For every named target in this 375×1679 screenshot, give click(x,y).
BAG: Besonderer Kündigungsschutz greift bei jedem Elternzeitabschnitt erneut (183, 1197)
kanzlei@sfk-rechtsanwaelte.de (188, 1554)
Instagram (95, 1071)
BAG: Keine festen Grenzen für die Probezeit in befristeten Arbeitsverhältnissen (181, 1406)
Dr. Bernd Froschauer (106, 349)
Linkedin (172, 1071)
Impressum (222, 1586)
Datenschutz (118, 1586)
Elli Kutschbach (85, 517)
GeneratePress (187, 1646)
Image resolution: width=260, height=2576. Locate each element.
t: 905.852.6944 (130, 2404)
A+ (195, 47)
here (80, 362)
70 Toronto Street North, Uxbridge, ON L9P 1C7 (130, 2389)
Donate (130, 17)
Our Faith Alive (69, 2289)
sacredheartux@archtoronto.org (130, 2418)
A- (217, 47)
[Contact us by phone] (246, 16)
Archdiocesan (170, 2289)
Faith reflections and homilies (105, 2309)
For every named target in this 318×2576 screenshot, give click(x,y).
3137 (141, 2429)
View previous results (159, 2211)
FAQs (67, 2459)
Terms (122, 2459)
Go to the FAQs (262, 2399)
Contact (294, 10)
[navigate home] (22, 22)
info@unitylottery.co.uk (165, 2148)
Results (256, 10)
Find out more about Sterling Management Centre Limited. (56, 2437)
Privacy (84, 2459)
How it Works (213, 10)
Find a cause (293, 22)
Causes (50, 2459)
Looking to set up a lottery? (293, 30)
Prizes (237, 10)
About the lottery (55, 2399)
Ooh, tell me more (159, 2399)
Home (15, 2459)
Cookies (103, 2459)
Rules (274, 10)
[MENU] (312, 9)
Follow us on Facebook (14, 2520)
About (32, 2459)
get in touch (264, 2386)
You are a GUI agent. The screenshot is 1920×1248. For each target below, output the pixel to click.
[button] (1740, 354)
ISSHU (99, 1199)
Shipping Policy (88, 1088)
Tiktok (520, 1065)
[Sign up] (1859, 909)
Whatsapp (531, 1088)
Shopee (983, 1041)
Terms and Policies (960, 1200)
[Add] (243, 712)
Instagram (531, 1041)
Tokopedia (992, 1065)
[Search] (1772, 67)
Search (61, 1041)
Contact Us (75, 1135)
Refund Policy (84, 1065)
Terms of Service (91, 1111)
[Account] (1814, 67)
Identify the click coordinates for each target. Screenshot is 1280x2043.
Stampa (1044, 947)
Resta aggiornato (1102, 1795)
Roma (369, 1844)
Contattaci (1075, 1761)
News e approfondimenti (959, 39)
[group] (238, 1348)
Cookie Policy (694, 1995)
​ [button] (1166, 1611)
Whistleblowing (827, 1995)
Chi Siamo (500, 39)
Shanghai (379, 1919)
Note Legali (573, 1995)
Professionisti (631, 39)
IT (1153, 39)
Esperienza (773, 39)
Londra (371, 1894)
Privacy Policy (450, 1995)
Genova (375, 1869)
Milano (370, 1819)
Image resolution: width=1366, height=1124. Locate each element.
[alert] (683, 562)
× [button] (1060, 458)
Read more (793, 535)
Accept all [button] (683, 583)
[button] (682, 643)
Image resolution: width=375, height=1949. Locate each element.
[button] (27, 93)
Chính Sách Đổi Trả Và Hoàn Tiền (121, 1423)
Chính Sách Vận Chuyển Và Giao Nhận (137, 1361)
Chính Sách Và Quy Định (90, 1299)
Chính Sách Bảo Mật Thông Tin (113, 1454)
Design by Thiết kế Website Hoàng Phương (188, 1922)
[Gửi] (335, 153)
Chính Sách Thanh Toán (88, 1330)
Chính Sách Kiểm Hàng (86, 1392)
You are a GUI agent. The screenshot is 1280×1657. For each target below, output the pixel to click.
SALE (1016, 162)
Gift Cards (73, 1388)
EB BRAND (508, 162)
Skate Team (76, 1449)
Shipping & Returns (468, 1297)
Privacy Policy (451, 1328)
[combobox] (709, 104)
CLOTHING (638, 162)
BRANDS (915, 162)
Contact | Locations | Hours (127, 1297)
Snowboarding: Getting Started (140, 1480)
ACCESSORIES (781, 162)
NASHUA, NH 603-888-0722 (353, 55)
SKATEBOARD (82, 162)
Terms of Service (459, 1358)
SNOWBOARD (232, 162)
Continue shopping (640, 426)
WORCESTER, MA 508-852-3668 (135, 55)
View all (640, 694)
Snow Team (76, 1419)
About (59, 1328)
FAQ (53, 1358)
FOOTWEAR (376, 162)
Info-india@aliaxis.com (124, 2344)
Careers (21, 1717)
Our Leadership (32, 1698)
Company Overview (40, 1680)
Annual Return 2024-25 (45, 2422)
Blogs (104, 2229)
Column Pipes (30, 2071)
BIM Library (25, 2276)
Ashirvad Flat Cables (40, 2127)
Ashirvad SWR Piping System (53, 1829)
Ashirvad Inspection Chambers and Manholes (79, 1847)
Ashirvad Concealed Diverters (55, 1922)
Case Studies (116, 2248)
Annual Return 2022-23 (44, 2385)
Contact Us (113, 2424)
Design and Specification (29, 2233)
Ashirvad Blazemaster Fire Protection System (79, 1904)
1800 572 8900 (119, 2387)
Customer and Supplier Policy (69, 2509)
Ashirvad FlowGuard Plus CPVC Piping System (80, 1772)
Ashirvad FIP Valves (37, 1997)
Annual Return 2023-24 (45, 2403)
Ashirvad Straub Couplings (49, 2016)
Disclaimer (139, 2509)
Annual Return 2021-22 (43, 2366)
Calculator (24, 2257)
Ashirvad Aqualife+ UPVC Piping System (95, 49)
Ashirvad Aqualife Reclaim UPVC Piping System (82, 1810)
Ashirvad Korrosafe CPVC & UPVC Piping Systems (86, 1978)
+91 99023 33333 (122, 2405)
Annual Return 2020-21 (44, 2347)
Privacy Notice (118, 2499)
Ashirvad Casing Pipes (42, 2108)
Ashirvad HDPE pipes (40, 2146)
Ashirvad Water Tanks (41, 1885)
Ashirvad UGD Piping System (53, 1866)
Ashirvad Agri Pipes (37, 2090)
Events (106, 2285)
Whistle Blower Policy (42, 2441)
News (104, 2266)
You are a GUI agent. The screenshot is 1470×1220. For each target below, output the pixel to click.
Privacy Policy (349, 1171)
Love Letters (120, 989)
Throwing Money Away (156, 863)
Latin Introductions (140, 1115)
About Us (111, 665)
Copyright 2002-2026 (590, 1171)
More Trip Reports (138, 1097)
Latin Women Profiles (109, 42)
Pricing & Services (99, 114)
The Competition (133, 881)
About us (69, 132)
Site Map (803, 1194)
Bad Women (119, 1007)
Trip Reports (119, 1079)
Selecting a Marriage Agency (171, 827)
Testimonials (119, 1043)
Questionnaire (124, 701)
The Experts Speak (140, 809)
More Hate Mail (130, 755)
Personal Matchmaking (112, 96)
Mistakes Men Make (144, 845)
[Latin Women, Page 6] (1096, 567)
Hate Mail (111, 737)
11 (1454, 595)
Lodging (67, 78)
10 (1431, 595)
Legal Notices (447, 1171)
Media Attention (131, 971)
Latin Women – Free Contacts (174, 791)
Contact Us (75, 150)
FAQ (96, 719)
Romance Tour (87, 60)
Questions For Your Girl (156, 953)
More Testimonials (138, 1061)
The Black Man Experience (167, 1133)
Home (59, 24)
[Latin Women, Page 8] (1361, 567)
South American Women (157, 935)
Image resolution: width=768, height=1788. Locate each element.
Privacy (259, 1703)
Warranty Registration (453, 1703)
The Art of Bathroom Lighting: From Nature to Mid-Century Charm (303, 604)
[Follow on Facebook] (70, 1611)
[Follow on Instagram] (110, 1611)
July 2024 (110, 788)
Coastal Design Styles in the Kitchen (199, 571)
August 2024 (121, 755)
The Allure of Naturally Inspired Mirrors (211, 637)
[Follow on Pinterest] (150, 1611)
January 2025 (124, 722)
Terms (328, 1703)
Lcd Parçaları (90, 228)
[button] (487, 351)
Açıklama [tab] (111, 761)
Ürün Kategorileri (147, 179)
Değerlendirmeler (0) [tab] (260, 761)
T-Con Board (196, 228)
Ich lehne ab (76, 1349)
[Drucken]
__________________________________________________
In the listing above, start at the line with "Company Overview (40, 1680)", go on through the line with "Ashirvad Inspection Chambers", and copy each of those lines exactly; leave out all the rest.

__OUTPUT BELOW__.
Company Overview (40, 1680)
Annual Return 2024-25 (45, 2422)
Blogs (104, 2229)
Column Pipes (30, 2071)
BIM Library (25, 2276)
Ashirvad Flat Cables (40, 2127)
Ashirvad SWR Piping System (53, 1829)
Ashirvad Inspection Chambers and Manholes (79, 1847)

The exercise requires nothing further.